■ Task directions ■
The reply must contain exactly the lines below from the one with "The height and width of the screenshot is (303, 271)." down to the one with "Delete the message using trash icon", both included, and nothing more; please omit the pictures.

■ Information ■
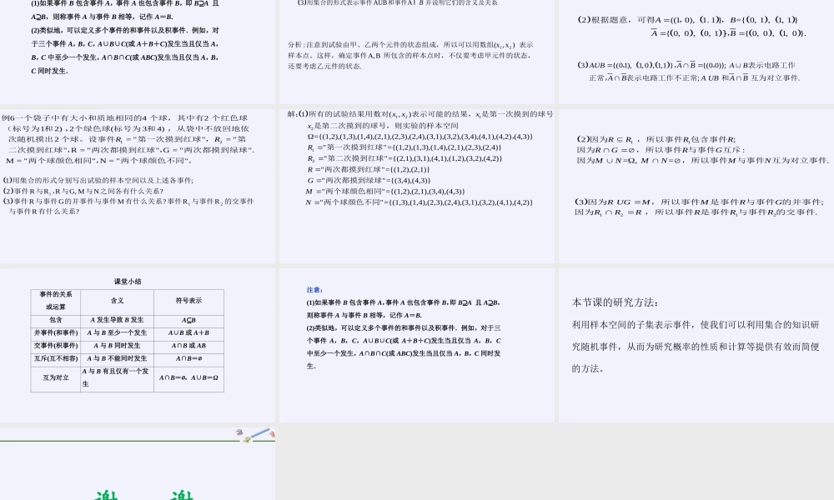Viewport: 834px width, 500px height.
Task: Click the red crayon decoration on the closing slide
Action: point(273,435)
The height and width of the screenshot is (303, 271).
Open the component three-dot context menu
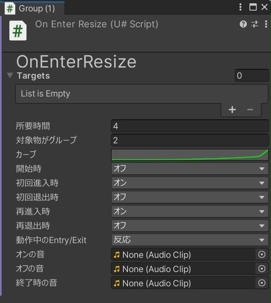coord(266,24)
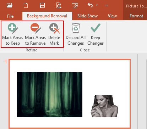147x129 pixels.
Task: Click the Keep Changes checkmark
Action: tap(96, 28)
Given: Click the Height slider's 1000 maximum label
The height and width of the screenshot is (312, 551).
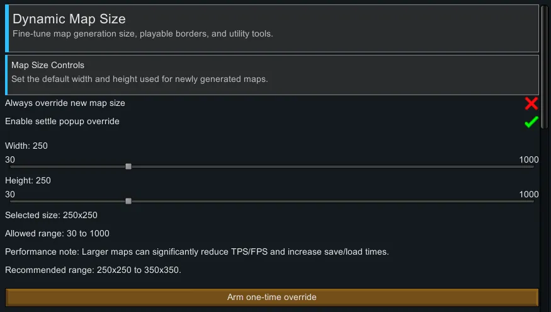Looking at the screenshot, I should click(x=528, y=194).
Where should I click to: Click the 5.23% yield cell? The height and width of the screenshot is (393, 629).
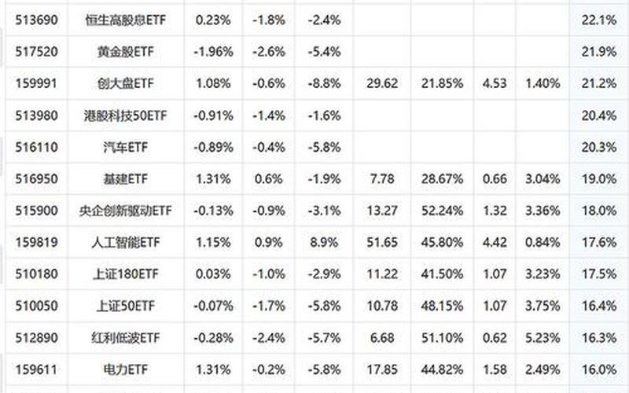pyautogui.click(x=543, y=338)
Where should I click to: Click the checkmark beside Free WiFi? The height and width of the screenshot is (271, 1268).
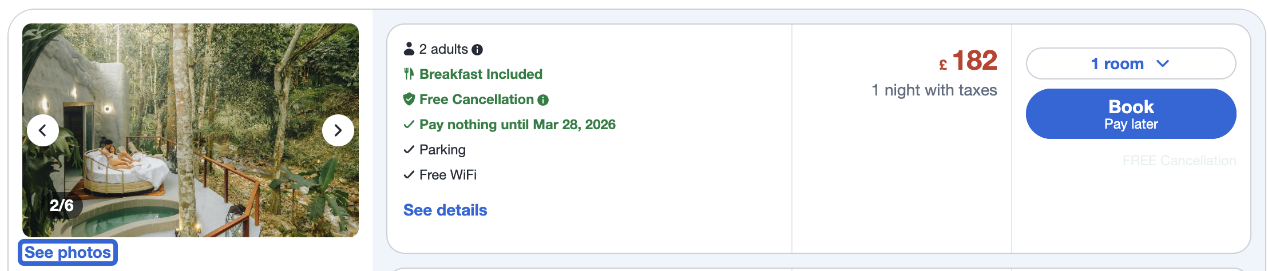pyautogui.click(x=409, y=175)
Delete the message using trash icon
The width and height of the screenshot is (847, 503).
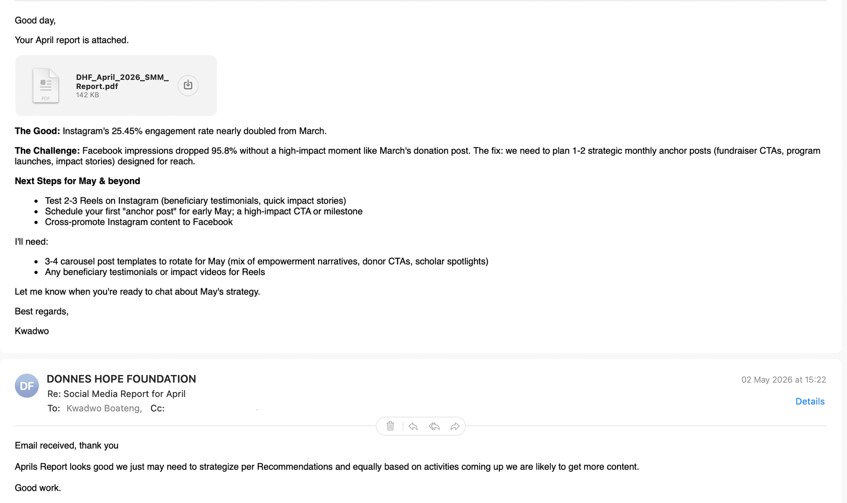pyautogui.click(x=390, y=426)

■ Expected answer ■
The height and width of the screenshot is (303, 271).
Open the component three-dot context menu
coord(266,24)
147x129 pixels.
Task: Click the Keep Changes checkmark
Action: tap(96, 28)
Given: Click the Height slider's 1000 maximum label
The height and width of the screenshot is (312, 551).
Looking at the screenshot, I should click(x=528, y=194).
Where should I click to: Click the 5.23% yield cell? The height and width of the screenshot is (393, 629).
pyautogui.click(x=543, y=338)
Where should I click to: Click the checkmark beside Free WiFi? The height and width of the screenshot is (271, 1268).
pyautogui.click(x=409, y=175)
Delete the message using trash icon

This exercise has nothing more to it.